### 練習問題
- A) 豊田市についての文章の「40年前の1978年(昭和5」から「主体的に動く」ことを期待した運動である。」までを、両端も含めてそのまま書き写してください。
- B) 豊田市についての文章によると、豊田市はどの地区を起点とする合併都市ですか。

### 提示文
40年前の1978年(昭和53年)は、トヨタ出身の佐藤市長の後を受け、市職員出身の西山氏が市長に就任した翌年である。当時は自動車関連の工場建設が一段落し、市政の重要課題の一つが、外部から流入した社員子弟の義務教育施設及び高校の新設であった。
社会流入した新市民の子弟は豊田市が故郷であり、旧市民・合併市町村民も含めて一体感の醸成のためにも「豊田市民の誓い」は重要な案件であったと思われる。その後、平成の大合併でも「豊田市民の誓い」は引き継がれ40年を迎えた。

 同市は、拳母地区を起点とする合併都市であり、その為、行政自治区の活動を支援している。全国でも珍しい「わくわく事業」制度も創設され、定着している。鈴木前市長が市民と行政の「共働事業提案制度」を推進したのも「豊田市民の誓い」推進と同じ線上にあると理解すると解りやすい。「共働事業提案制度」は、「住民参加・市民参加」を「受け身ではなく、住民がより積極的に主体的に動く」ことを期待した運動である。

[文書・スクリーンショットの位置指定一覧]
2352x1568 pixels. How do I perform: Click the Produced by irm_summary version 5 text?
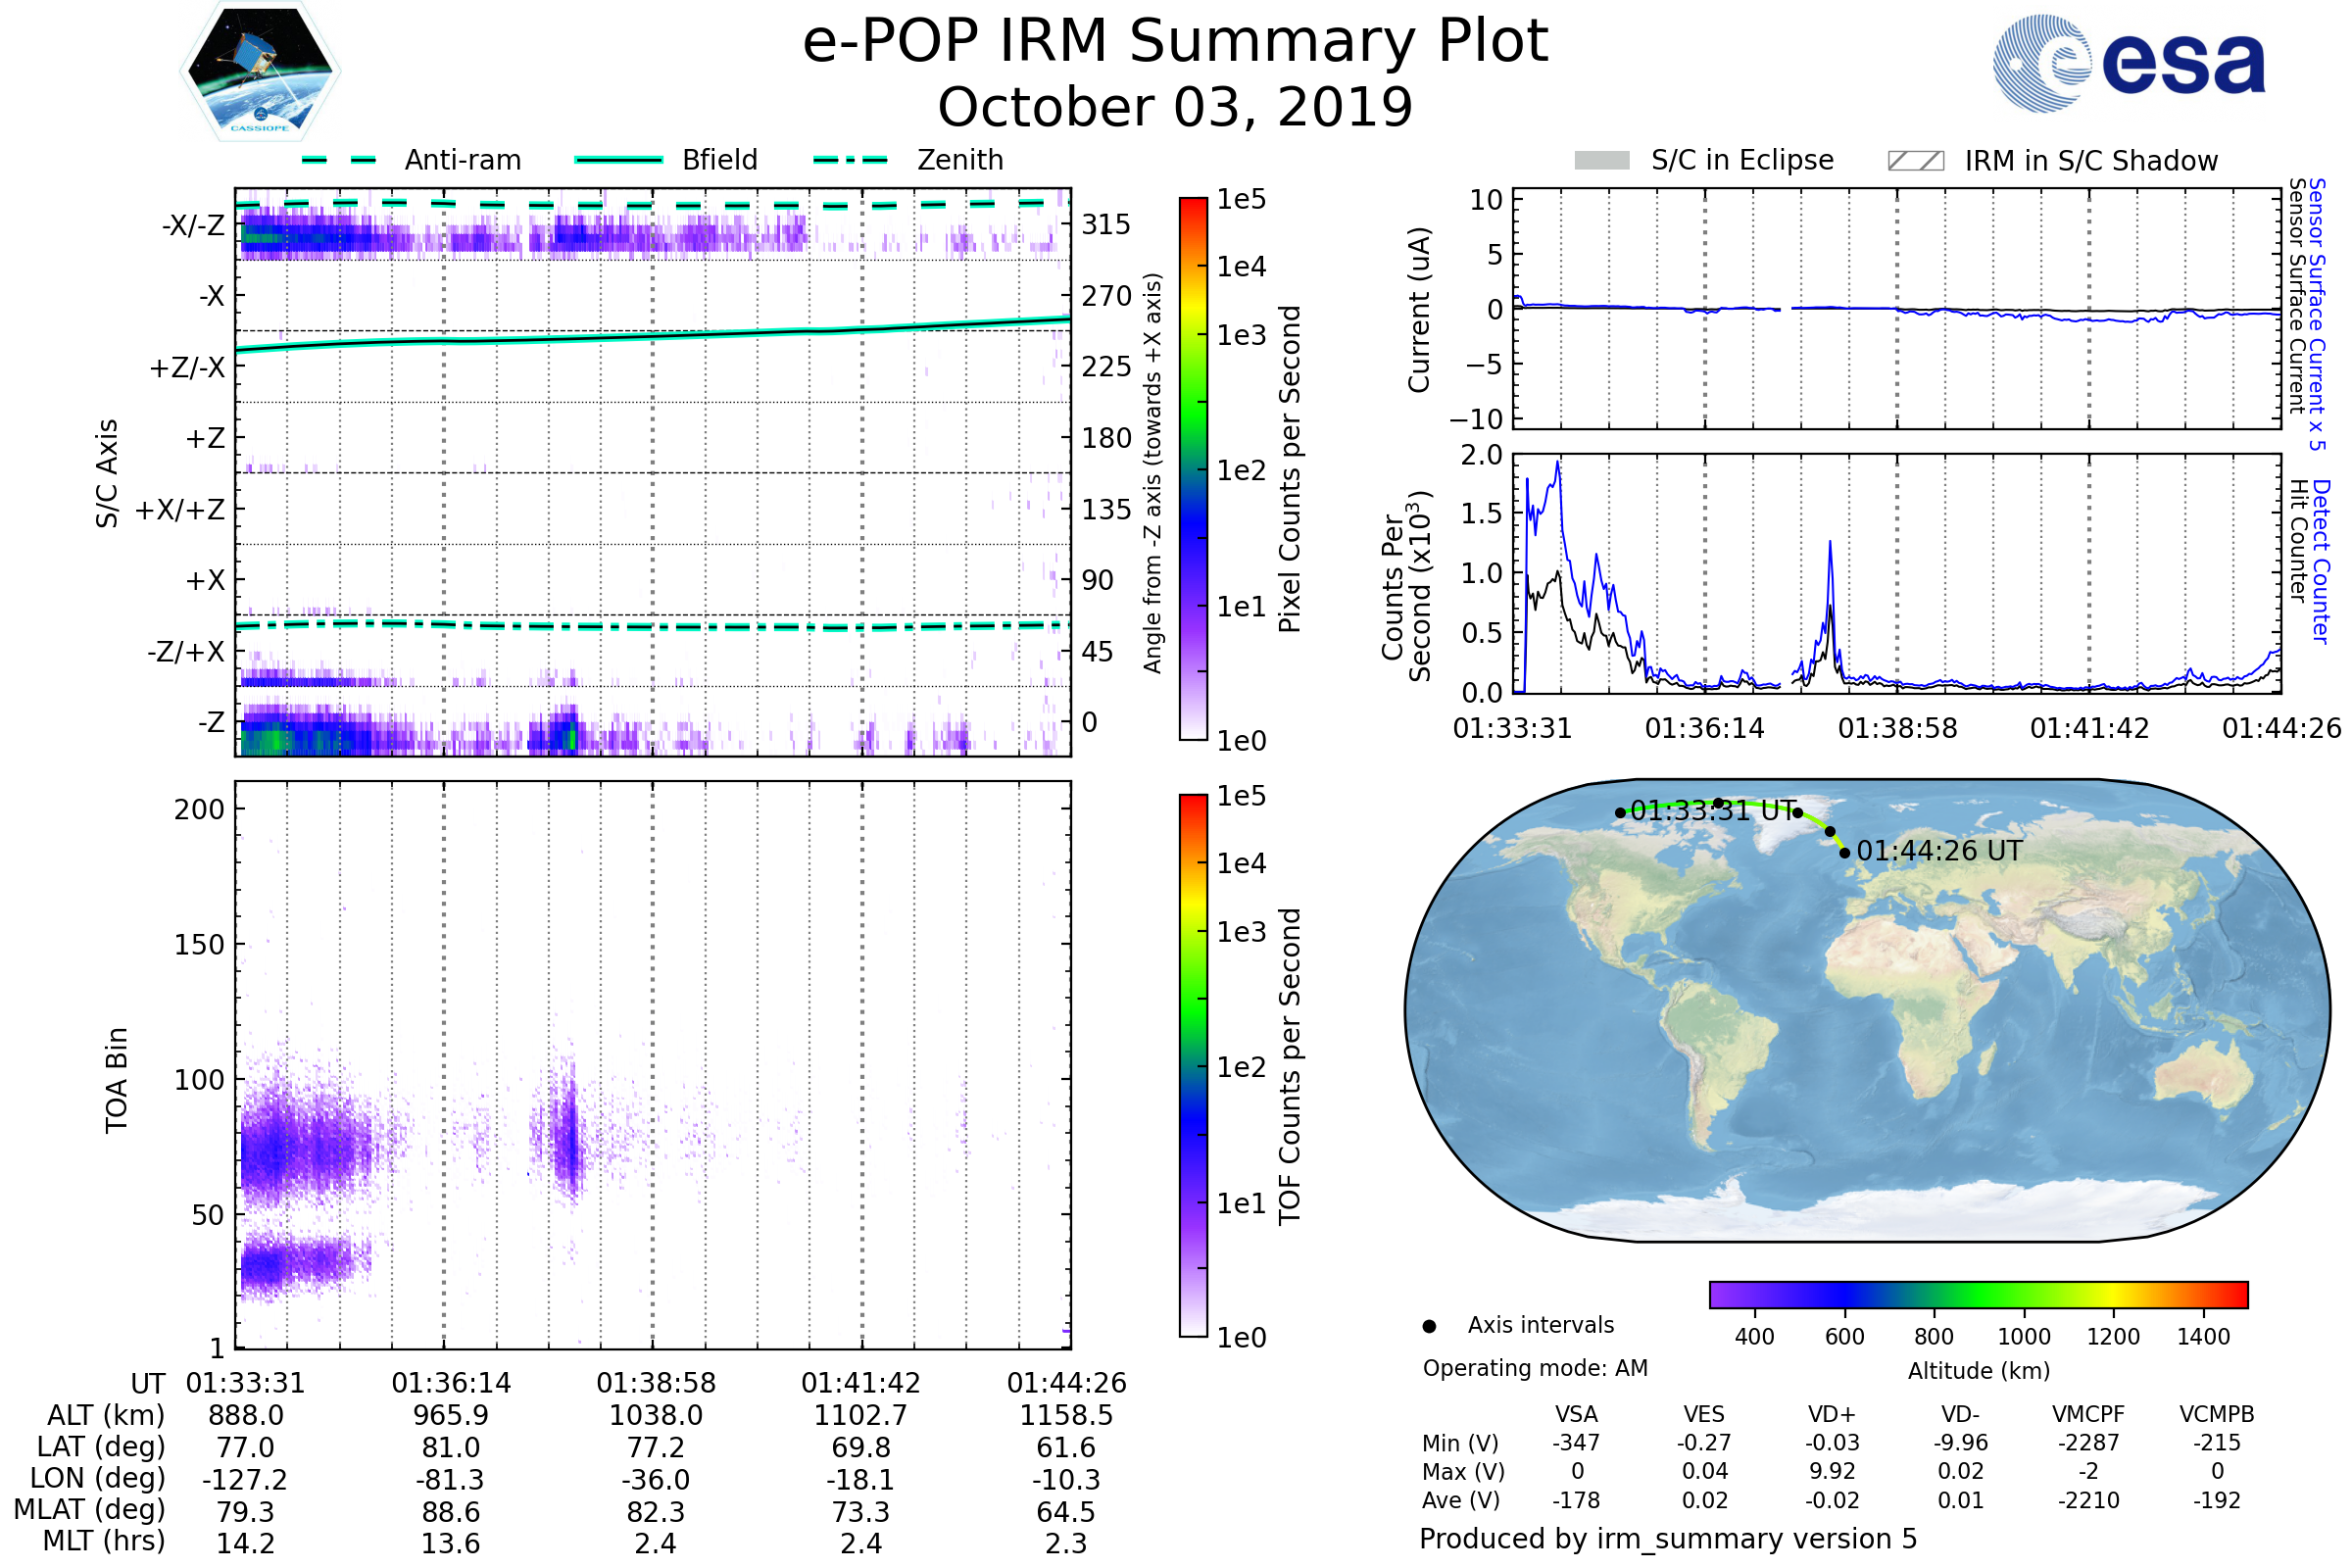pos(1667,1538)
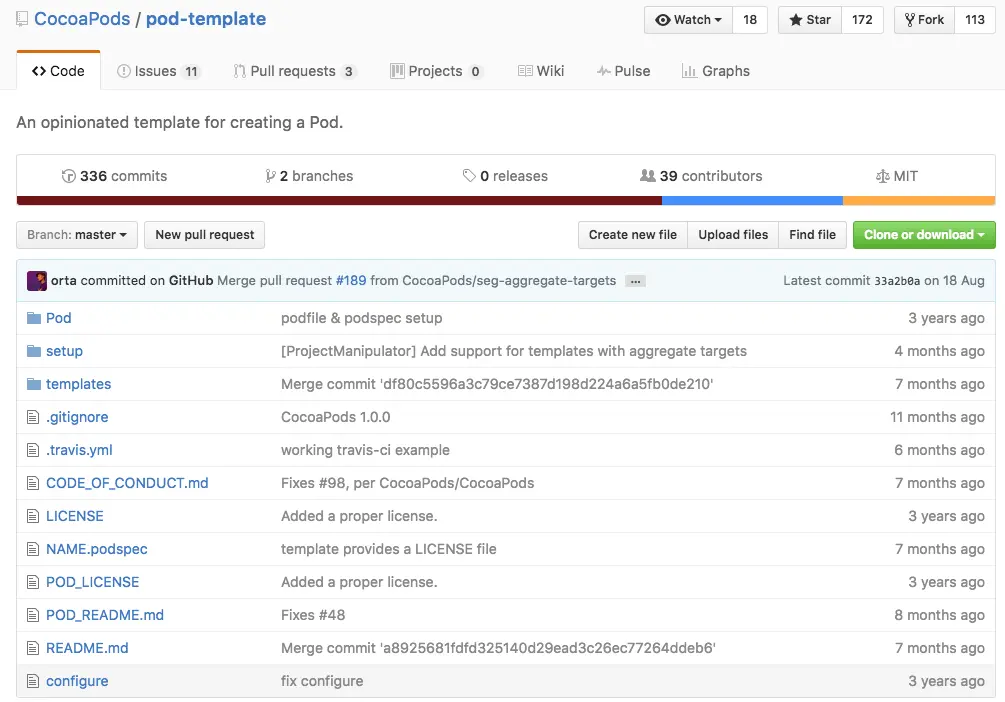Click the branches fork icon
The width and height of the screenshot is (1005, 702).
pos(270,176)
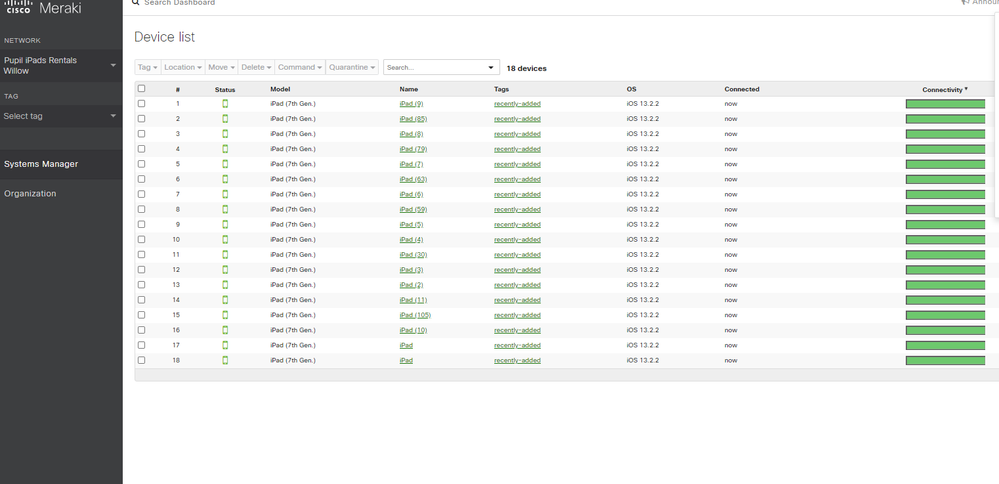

### 解答
- A)
40年前の1978年(昭和53年)は、トヨタ出身の佐藤市長の後を受け、市職員出身の西山氏が市長に就任した翌年である。当時は自動車関連の工場建設が一段落し、市政の重要課題の一つが、外部から流入した社員子弟の義務教育施設及び高校の新設であった。
社会流入した新市民の子弟は豊田市が故郷であり、旧市民・合併市町村民も含めて一体感の醸成のためにも「豊田市民の誓い」は重要な案件であったと思われる。その後、平成の大合併でも「豊田市民の誓い」は引き継がれ40年を迎えた。

 同市は、拳母地区を起点とする合併都市であり、その為、行政自治区の活動を支援している。全国でも珍しい「わくわく事業」制度も創設され、定着している。鈴木前市長が市民と行政の「共働事業提案制度」を推進したのも「豊田市民の誓い」推進と同じ線上にあると理解すると解りやすい。「共働事業提案制度」は、「住民参加・市民参加」を「受け身ではなく、住民がより積極的に主体的に動く」ことを期待した運動である。

- B) 拳母地区